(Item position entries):
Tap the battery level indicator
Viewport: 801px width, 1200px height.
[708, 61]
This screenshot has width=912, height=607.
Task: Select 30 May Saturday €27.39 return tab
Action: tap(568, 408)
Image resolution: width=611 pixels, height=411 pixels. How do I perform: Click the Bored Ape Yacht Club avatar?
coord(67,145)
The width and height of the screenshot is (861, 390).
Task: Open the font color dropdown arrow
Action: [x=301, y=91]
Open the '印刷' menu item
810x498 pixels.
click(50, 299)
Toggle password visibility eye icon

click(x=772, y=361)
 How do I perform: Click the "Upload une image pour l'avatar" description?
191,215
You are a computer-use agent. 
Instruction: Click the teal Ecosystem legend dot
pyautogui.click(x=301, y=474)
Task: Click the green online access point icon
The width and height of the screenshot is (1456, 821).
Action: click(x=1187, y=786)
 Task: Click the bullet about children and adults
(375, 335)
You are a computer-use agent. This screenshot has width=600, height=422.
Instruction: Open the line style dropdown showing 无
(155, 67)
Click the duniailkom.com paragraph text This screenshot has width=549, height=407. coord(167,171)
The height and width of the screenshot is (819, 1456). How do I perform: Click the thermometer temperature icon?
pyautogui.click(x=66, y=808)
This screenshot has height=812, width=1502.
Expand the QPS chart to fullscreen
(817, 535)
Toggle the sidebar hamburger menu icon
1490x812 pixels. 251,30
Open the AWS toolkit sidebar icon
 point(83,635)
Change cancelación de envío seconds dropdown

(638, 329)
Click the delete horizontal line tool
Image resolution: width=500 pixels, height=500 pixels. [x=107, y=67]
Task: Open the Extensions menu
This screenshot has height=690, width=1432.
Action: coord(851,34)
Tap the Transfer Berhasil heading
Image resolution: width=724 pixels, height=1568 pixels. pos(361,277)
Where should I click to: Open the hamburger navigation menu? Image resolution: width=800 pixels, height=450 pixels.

(What this task involves): Could you output every line of the rows above as a JSON list of strings, with one string per line and blank lines omitted?

(Reply):
[
  "Tap the battery level indicator",
  "Viewport: 801px width, 1200px height.",
  "[708, 61]",
  "This screenshot has width=912, height=607.",
  "Task: Select 30 May Saturday €27.39 return tab",
  "Action: tap(568, 408)",
  "Image resolution: width=611 pixels, height=411 pixels. How do I perform: Click the Bored Ape Yacht Club avatar?",
  "coord(67,145)",
  "The width and height of the screenshot is (861, 390).",
  "Task: Open the font color dropdown arrow",
  "Action: [x=301, y=91]",
  "Open the '印刷' menu item",
  "810x498 pixels.",
  "click(50, 299)",
  "Toggle password visibility eye icon",
  "click(x=772, y=361)",
  " How do I perform: Click the \"Upload une image pour l'avatar\" description?",
  "191,215",
  "You are a computer-use agent. ",
  "Instruction: Click the teal Ecosystem legend dot",
  "pyautogui.click(x=301, y=474)",
  "Task: Click the green online access point icon",
  "The width and height of the screenshot is (1456, 821).",
  "Action: click(x=1187, y=786)",
  " Task: Click the bullet about children and adults",
  "(375, 335)",
  "You are a computer-use agent. This screenshot has width=600, height=422.",
  "Instruction: Open the line style dropdown showing 无",
  "(155, 67)",
  "Click the duniailkom.com paragraph text This screenshot has width=549, height=407. coord(167,171)",
  "The height and width of the screenshot is (819, 1456). How do I perform: Click the thermometer temperature icon?",
  "pyautogui.click(x=66, y=808)",
  "This screenshot has height=812, width=1502.",
  "Expand the QPS chart to fullscreen",
  "(817, 535)",
  "Toggle the sidebar hamburger menu icon",
  "1490x812 pixels. 251,30",
  "Open the AWS toolkit sidebar icon",
  " point(83,635)",
  "Change cancelación de envío seconds dropdown",
  "(638, 329)",
  "Click the delete horizontal line tool",
  "Image resolution: width=500 pixels, height=500 pixels. [x=107, y=67]",
  "Task: Open the Extensions menu",
  "This screenshot has height=690, width=1432.",
  "Action: coord(851,34)",
  "Tap the Transfer Berhasil heading",
  "Image resolution: width=724 pixels, height=1568 pixels. pos(361,277)",
  "Where should I click to: Open the hamburger navigation menu? Image resolution: width=800 pixels, height=450 pixels."
]